State takes clean air steps in Tacoma

Gov. Chris Gregoire yesterday celebrated two significant air quality achievements at a ceremony in Tacoma. The governor noted that the...

Gov. Chris Gregoire yesterday celebrated two significant air quality achievements at a ceremony in Tacoma. The governor noted that the entire state is in accordance with federal air quality standards for the first time, and she signed a clean car rule that will ensure that cars and light trucks sold in Washington are the cleanest available.

The clean car rule was formulated by the state Department of Ecology and enacts legislation passed in April that adopts clean-car standards for Washington.

“The clean car law is the most important piece of environmental legislation adopted in our state in this decade,” Gov. Gregoire said. “It will improve the quality of the air we breathe, enhance public health and help prevent global warming. We will also promote fuel efficient vehicles that will save money for Washingtonians at the gas pump.”

The clean car standards will apply to the 2009 model year vehicles, provided Oregon enacts a clean car rule. Washington’s law is contingent on Oregon passing a similar plan and that state is currently involved in its own rulemaking process.

Gregoire also celebrated the federal clean air designation.

“Hundreds of potentially toxic chemicals are released into the air each year in Washington through sources like diesel exhaust and wood smoke,” said Gov. Gregoire. “Evidence is clear that exposure to these chemicals can have serious health effects.”

The state must meet Environmental Protection Agency (EPA) standards for air pollutants such as ground-level ozone, carbon monoxide and particulate matter. Over the past year, the final three areas of Washington have been designated as “attainment” for these pollution standards – Yakima, Spokane and Wallula. Areas must meet EPA standards for three years and have an EPA-approved maintenance plan that ensures air quality meets federal standards to be designated as in attainment.

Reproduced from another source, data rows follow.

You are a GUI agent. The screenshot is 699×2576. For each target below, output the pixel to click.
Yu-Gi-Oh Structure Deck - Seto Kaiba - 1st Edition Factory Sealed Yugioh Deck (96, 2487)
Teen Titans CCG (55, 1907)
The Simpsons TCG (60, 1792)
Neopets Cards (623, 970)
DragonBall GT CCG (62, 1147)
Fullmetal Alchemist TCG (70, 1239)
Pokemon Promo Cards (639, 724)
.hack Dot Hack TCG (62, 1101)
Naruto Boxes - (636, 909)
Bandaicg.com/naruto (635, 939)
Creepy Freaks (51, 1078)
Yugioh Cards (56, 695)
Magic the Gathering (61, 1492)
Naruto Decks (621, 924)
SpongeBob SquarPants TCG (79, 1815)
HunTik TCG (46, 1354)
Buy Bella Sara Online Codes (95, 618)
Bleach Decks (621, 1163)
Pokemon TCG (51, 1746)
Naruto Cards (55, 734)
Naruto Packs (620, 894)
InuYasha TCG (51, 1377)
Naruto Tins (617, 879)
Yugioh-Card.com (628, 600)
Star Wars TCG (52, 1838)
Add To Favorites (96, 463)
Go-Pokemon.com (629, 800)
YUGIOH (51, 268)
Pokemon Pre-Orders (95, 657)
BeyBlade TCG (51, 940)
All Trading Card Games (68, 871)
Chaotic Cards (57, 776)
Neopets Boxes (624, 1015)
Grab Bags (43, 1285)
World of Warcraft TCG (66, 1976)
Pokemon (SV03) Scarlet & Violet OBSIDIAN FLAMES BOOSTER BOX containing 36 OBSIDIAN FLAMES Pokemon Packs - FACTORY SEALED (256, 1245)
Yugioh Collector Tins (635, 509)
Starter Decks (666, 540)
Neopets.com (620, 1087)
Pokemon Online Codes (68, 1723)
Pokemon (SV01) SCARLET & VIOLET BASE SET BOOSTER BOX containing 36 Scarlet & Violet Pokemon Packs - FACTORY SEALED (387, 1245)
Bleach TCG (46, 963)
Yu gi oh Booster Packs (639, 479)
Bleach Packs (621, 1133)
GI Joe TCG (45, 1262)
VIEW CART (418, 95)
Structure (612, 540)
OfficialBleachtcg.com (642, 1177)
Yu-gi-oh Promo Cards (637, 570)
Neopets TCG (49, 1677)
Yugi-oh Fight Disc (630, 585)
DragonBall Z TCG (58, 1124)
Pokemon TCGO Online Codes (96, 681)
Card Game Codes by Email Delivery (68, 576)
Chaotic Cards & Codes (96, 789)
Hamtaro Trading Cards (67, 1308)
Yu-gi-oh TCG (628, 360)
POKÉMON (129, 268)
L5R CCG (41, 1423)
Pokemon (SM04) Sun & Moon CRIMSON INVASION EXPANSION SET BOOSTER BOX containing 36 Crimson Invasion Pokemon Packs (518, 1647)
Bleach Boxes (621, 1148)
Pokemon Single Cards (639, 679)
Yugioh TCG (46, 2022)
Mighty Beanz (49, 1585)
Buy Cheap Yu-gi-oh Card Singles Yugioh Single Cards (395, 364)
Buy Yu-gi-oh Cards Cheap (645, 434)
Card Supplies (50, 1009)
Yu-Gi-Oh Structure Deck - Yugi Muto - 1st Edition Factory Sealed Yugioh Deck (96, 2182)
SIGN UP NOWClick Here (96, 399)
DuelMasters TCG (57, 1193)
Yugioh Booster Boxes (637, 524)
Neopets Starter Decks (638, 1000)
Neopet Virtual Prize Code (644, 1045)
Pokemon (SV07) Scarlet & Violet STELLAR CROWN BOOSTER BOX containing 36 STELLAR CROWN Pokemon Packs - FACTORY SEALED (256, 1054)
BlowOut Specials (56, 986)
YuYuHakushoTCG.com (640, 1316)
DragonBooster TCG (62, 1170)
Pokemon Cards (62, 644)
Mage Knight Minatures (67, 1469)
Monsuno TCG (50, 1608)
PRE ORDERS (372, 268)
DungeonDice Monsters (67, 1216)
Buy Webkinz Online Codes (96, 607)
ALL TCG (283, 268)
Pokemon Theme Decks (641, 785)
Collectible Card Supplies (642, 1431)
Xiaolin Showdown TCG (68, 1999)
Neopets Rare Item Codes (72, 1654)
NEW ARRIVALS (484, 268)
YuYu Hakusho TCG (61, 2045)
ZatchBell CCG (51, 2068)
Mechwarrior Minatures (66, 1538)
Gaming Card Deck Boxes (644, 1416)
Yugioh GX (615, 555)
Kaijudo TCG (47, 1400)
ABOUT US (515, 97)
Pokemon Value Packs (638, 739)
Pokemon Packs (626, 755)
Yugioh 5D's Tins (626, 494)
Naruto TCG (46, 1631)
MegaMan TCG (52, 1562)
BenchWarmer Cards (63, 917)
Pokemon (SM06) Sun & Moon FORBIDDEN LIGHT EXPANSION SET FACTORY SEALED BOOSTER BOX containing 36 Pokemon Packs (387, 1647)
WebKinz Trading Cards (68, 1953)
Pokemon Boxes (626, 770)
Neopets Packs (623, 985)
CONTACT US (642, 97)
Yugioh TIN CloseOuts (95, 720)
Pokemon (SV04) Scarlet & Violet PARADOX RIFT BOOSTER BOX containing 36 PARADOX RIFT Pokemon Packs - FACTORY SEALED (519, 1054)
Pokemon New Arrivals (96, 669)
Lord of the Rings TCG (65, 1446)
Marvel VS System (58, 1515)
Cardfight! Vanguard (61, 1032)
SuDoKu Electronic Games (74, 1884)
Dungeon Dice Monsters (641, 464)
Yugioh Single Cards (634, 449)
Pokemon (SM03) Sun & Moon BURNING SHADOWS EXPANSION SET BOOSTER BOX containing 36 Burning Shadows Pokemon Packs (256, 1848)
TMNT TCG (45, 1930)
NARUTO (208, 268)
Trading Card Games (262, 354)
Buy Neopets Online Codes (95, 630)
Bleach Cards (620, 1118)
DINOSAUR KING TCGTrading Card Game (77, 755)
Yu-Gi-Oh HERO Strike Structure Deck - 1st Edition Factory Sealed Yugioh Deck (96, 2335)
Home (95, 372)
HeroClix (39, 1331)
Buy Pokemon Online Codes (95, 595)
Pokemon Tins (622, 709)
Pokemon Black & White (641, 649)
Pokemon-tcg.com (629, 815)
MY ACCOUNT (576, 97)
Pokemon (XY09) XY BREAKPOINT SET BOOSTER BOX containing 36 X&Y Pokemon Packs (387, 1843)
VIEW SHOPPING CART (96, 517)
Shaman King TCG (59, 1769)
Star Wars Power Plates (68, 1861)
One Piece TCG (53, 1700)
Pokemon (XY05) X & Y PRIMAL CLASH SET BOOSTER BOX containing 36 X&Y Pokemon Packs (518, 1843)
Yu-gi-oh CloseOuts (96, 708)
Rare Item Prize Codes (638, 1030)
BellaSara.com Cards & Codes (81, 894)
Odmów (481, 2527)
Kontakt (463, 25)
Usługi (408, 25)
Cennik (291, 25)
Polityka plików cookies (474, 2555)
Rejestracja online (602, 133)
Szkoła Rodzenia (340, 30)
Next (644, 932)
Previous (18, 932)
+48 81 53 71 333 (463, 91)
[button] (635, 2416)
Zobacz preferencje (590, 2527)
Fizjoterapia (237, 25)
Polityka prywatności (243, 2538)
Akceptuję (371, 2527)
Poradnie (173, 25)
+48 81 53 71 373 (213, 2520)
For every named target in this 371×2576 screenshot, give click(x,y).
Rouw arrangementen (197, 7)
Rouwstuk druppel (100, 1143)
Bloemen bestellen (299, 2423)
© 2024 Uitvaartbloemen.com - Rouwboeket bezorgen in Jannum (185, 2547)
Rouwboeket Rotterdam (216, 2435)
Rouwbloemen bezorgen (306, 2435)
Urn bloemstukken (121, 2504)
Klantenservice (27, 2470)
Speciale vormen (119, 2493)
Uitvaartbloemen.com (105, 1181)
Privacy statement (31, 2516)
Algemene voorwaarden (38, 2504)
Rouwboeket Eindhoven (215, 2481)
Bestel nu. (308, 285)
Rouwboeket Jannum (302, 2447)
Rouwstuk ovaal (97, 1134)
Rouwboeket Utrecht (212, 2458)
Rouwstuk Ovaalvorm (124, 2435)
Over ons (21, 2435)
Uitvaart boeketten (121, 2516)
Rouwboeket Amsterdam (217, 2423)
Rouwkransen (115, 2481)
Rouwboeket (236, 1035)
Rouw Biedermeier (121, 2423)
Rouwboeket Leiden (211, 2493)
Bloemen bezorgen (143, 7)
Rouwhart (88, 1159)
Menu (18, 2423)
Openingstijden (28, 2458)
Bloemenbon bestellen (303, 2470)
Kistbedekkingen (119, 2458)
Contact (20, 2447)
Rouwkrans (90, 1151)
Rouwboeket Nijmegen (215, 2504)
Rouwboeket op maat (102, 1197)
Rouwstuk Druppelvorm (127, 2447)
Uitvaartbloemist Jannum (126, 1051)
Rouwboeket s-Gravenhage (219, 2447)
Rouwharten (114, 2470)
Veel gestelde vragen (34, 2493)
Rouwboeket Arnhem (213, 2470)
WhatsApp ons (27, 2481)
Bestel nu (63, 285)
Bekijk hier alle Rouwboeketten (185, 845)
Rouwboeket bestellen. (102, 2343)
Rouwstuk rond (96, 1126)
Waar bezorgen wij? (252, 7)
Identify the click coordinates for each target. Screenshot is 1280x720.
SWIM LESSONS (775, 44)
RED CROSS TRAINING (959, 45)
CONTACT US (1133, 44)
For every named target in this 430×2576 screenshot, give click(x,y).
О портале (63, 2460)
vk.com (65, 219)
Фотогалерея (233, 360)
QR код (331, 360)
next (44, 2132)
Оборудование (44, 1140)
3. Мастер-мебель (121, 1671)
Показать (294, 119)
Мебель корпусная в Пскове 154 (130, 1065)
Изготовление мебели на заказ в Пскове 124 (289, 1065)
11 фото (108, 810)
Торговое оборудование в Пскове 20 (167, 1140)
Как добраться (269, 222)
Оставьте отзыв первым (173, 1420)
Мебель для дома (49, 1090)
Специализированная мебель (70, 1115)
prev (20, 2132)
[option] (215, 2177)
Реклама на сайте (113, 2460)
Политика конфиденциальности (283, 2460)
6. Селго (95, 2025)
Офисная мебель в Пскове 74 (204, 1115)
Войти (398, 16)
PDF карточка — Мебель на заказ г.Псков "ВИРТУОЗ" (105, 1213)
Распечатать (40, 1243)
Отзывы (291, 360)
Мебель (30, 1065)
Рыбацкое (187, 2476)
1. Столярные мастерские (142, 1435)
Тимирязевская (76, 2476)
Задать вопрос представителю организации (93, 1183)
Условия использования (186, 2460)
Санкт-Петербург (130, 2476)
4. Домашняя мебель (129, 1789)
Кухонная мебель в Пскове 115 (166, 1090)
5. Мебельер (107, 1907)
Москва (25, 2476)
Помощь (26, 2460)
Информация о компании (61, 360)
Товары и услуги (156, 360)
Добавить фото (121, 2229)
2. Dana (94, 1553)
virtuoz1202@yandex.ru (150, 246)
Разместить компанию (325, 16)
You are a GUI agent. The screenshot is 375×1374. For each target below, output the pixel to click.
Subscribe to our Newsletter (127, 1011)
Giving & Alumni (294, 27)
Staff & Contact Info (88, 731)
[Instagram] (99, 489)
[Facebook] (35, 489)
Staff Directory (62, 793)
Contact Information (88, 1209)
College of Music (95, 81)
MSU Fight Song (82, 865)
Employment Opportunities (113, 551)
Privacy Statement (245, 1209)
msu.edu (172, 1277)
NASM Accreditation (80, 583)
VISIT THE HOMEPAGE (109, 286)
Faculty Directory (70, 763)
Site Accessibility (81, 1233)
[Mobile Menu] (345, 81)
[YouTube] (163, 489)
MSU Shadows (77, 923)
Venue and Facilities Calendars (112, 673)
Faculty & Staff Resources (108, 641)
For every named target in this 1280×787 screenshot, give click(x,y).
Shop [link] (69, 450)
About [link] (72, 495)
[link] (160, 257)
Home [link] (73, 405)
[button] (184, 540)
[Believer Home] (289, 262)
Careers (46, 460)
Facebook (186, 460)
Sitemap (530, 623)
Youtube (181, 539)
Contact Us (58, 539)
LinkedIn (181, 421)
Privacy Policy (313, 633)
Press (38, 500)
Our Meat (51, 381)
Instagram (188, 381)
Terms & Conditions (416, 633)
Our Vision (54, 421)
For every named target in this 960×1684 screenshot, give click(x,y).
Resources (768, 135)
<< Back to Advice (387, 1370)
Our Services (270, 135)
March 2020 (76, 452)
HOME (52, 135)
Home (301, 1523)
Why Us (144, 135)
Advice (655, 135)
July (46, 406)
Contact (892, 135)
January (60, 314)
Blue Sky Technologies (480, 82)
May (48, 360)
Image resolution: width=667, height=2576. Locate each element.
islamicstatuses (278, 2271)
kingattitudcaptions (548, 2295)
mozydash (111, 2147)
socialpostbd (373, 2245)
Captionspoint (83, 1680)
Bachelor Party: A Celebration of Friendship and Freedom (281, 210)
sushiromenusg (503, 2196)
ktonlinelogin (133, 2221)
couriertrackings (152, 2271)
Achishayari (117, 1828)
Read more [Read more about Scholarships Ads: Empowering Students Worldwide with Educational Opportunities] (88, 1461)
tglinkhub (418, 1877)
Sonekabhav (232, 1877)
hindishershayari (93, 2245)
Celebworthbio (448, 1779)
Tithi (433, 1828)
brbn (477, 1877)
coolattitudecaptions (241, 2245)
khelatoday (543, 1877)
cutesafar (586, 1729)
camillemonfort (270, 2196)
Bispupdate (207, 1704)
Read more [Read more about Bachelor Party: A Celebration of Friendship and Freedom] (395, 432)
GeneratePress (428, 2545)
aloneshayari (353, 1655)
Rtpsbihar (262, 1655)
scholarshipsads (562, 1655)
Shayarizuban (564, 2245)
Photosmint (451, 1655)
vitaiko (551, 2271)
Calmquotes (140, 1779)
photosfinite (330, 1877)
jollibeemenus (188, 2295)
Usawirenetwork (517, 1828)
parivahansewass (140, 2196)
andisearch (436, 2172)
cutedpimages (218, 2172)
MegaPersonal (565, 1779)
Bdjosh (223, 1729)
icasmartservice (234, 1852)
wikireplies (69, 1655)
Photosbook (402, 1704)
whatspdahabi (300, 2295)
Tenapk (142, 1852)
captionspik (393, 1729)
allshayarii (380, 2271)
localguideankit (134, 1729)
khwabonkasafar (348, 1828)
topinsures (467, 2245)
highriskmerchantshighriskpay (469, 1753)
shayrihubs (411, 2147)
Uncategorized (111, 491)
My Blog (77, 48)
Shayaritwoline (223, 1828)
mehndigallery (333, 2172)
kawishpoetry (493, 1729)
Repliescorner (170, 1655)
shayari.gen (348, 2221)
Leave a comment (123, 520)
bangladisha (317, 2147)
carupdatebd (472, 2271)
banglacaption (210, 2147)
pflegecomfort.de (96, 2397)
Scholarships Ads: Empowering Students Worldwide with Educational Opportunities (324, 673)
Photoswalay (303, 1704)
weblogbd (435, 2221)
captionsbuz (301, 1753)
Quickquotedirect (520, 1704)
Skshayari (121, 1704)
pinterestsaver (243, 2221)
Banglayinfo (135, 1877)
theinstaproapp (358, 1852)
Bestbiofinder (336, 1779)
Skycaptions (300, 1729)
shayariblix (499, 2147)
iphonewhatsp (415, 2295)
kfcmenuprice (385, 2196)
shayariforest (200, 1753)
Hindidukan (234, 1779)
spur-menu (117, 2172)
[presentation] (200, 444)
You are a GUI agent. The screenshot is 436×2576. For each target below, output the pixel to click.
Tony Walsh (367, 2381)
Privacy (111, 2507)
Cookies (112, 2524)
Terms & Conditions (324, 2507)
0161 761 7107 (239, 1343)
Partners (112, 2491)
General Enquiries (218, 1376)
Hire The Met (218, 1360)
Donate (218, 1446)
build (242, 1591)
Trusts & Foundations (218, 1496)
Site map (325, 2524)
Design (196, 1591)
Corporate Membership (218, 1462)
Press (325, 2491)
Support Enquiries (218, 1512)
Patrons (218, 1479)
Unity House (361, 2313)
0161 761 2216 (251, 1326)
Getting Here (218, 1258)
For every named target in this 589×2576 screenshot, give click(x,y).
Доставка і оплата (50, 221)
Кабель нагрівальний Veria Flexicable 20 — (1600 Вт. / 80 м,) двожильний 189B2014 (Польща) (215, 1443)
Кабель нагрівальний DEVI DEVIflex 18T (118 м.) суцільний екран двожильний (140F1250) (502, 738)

Washington is one of only a handful of states that do not have any areas in non-attainment and the only state in the West to achieve such distinction.

“In 1995, we had three and a half million people in living in non-attainment areas; in November 2005, we have zero,” Gov. Gregoire said. “It has been worth the investment of time and resources because attainment will mean better health and a better economy for the people of Washington.”

Gov. Gregoire emphasized that although the state is now meeting EPA standards, there is to do to ensure healthy air quality throughout Washington.

Gov. Gregoire was joined by: Jay Manning, director of the state Department of Ecology; Rick Albright, director of the Office of Air, Waste and Toxics for EPA Region 10; and Dr. Greg Redding, chief of the pulmonary division at the Children’s Hospital & Regional Medical Center and a board member of the American Lung Association. Don Brunell, president of the Association of Washington Business, also participated on behalf of Washington businesses that have supported state clean air standards.